I governi vanno e vengono, loro rimangono e fanno funzionare la macchina statale, macchina che «adopera tutta l’energia consumata per far muovere i propri ingranaggi e cioè a rendimento zero. Quanto più si avvicina al rendimento suddetto, tanto più è apprezzato dai burocrati (ovviamente il contrario è per gli utenti)». Insomma, l’efficienza auspicata dell’amministrazione «è quella della macchina che non rende nulla» eccetto la propria conservazione e il proprio reddito.

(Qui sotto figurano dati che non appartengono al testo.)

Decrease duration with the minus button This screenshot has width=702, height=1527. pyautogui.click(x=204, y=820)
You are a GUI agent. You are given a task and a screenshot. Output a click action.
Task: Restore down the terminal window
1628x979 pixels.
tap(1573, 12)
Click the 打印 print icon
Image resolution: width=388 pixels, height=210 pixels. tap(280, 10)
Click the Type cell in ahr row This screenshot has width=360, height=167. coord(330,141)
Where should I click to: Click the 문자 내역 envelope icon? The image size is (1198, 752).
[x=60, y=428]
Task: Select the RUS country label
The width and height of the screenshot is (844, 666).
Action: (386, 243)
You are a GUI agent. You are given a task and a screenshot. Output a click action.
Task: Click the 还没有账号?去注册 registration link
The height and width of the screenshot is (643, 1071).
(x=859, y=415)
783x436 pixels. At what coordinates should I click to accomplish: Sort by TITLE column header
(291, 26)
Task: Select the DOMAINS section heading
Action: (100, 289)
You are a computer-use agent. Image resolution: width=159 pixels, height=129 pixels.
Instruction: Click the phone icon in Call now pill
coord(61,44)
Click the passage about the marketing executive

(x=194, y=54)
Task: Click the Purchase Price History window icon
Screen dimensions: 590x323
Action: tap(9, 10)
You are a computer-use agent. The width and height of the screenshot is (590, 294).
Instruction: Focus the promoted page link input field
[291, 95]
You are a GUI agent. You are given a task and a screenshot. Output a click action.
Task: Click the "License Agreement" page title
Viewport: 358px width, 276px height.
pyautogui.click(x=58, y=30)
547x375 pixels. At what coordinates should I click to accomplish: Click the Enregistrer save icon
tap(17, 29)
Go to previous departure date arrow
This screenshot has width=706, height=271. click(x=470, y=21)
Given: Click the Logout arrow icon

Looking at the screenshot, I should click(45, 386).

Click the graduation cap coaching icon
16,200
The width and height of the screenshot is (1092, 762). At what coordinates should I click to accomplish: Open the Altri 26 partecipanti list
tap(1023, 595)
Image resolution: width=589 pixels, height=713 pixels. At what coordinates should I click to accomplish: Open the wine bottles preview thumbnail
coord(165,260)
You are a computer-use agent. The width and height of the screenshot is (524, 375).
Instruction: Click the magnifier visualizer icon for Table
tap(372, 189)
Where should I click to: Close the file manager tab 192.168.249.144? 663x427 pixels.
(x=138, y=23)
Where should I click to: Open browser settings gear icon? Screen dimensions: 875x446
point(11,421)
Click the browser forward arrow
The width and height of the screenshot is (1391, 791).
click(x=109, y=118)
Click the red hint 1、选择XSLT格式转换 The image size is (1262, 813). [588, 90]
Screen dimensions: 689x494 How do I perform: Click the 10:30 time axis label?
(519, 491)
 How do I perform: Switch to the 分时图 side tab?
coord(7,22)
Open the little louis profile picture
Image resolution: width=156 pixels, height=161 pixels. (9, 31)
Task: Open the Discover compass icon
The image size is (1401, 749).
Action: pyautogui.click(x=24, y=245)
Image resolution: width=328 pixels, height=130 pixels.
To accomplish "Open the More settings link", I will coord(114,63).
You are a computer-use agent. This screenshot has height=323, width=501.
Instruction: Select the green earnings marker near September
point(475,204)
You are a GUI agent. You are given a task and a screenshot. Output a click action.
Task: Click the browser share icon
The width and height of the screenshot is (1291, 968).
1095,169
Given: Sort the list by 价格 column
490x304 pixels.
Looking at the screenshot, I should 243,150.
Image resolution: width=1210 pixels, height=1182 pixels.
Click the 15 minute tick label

I funzionari rappresentano la vera élite che si autonomizza rispetto al corpo sociale, in loro troviamo, per citare Gaetano Mosca, la «naturale tendenza che hanno coloro che stanno a capo della gerarchia sociale ad abusare dei loro poteri». Tendenza rafforzata dal sapere specializzato (quello, per intenderci, dei tecnici invocati per ovviare all’incapacità dei politici), dai salti di carriera automatici, dalla selezione per cooptazione, dal «normativismo» («ideologia giuridica dei ceti dei funzionari e degli operatori giuridici, la negazione che il rapporto giuridico sia rapporto tra uomini, ma piuttosto tra uomo e norma»).

Allora la vera rivoluzione va fatta contro il funzionarismo, e va fatta riducendo lo Stato al minimo, decentrando il più possibile (come consigliava Gianfranco Miglio, non a caso citato abbondantemente da Klitsche de la Grange), puntando sull’organizzazione comunitaria e non sulla statalizzazione. In sintesi, il pensiero autonomista e libertario può riuscire dove fallirono i rivoluzionari dei secoli passati.